Discriminative Triad Matching and Reconstruction for Weakly Referring Expression Grounding (2106.04053v1)

Published 8 Jun 2021 in cs.CV and cs.MM

Abstract: In this paper, we are tackling the weakly-supervised referring expression grounding task, for the localization of a referent object in an image according to a query sentence, where the mapping between image regions and queries are not available during the training stage. In traditional methods, an object region that best matches the referring expression is picked out, and then the query sentence is reconstructed from the selected region, where the reconstruction difference serves as the loss for back-propagation. The existing methods, however, conduct both the matching and the reconstruction approximately as they ignore the fact that the matching correctness is unknown. To overcome this limitation, a discriminative triad is designed here as the basis to the solution, through which a query can be converted into one or multiple discriminative triads in a very scalable way. Based on the discriminative triad, we further propose the triad-level matching and reconstruction modules which are lightweight yet effective for the weakly-supervised training, making it three times lighter and faster than the previous state-of-the-art methods. One important merit of our work is its superior performance despite the simple and neat design. Specifically, the proposed method achieves a new state-of-the-art accuracy when evaluated on RefCOCO (39.21%), RefCOCO+ (39.18%) and RefCOCOg (43.24%) datasets, that is 4.17%, 4.08% and 7.8% higher than the previous one, respectively.

Authors (5)

Mingjie Sun (29 papers)
Jimin Xiao (38 papers)
Eng Gee Lim (38 papers)
Si Liu (130 papers)
John Y. Goulermas (8 papers)

Citations (161)

View on Semantic Scholar

Summary

Overview of Discriminative Triad Matching and Reconstruction in Weakly Referring Expression Grounding

The task of Referring Expression Grounding (REG) involves identifying and localizing a particular object within an image based on a descriptive query. This inherently multimodal challenge leverages both linguistic and visual data to achieve accurate object detection. Although traditionally tackled with fully supervised methodologies, where explicit mappings between sentences and image regions are used during training, the Weakly-Supervised Referring Expression Grounding (WREG) task seeks to eliminate the need for such mappings, thereby presenting a more challenging problem.

The presented method advances the state of the art in WREG by introducing a novel framework based on Discriminative Triad Matching and Reconstruction. This framework not only provides superior performance but also maintains efficiency and scalability, as demonstrated through rigorous evaluation on several benchmarking datasets.

Methodological Innovations

Discriminative Triad Representation: The core innovation lies in encoding the queries as discriminative triads, each comprising a target unit, a reference unit, and a discriminative unit. This triad effectively captures the essential relational information, enabling a more structured and nuanced approach to matching expressions with visual data.
Triad-Level Matching Module: Departing from traditional sentence-level matching, this method employs a triad-level matching mechanism. This approach effectively breaks down complex queries into manageable parts that can be matched directly with pairs of candidate image regions. The matching process uses attention mechanisms to calculate the compatibility between the visual features and the linguistic representation of each unit within the triad.
Triad-Level Reconstruction: The paper proposes a novel reconstruction process that eschews traditional RNN-based sentence reconstructions in favor of a mechanism that only reconstructs individual triad units. This facilitates a more accurate and computationally efficient feedback loop, enhancing the reliability of the back-propagation loss for refining the model.

Evaluative Performance

The proposed method considerably outperforms prior WREG approaches across multiple datasets including RefCOCO, RefCOCO+, and RefCOCOg. This is evidenced by accuracy improvements of up to 7.8% over previous state-of-the-art methods. These gains highlight the robustness and effectiveness of the discriminative triad methodology.

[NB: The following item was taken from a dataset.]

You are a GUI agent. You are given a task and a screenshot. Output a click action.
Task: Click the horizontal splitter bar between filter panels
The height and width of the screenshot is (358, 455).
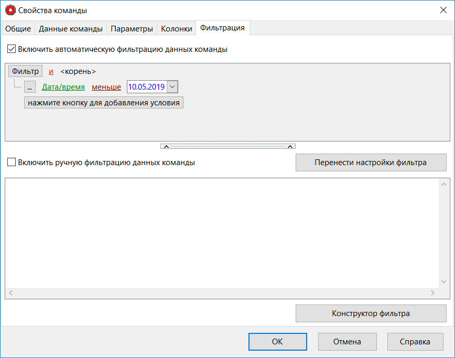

The efficiency of the approach is equally notable, being three times faster and using a third of the parameters compared to analogous methods. This computational efficiency, coupled with performance improvements, marks a significant advancement in the WREG domain.

Implications and Future Directions

The implications of this research are substantial for the development of generalized, scalable WREG systems capable of real-time application in domains such as interactive AI agents, autonomous systems, and advanced human-computer interfaces. The elimination of explicit training mappings paves the way for more flexible and versatile models that can adapt more readily to novel datasets.

Future explorations could enhance the discriminative triad approach by integrating more sophisticated natural language processing strategies to refine triad extraction and apply these methods beyond static imagery into video and other dynamic contexts. The modular nature of the presented framework inherently supports such expansions, suggesting a broad horizon of potential advancements in multimodal AI systems.

In conclusion, this paper presents a meaningful contribution to the field of weakly-supervised visual grounding, characterized by a sophisticated yet efficient framework, setting a precedent for future research in similar domains.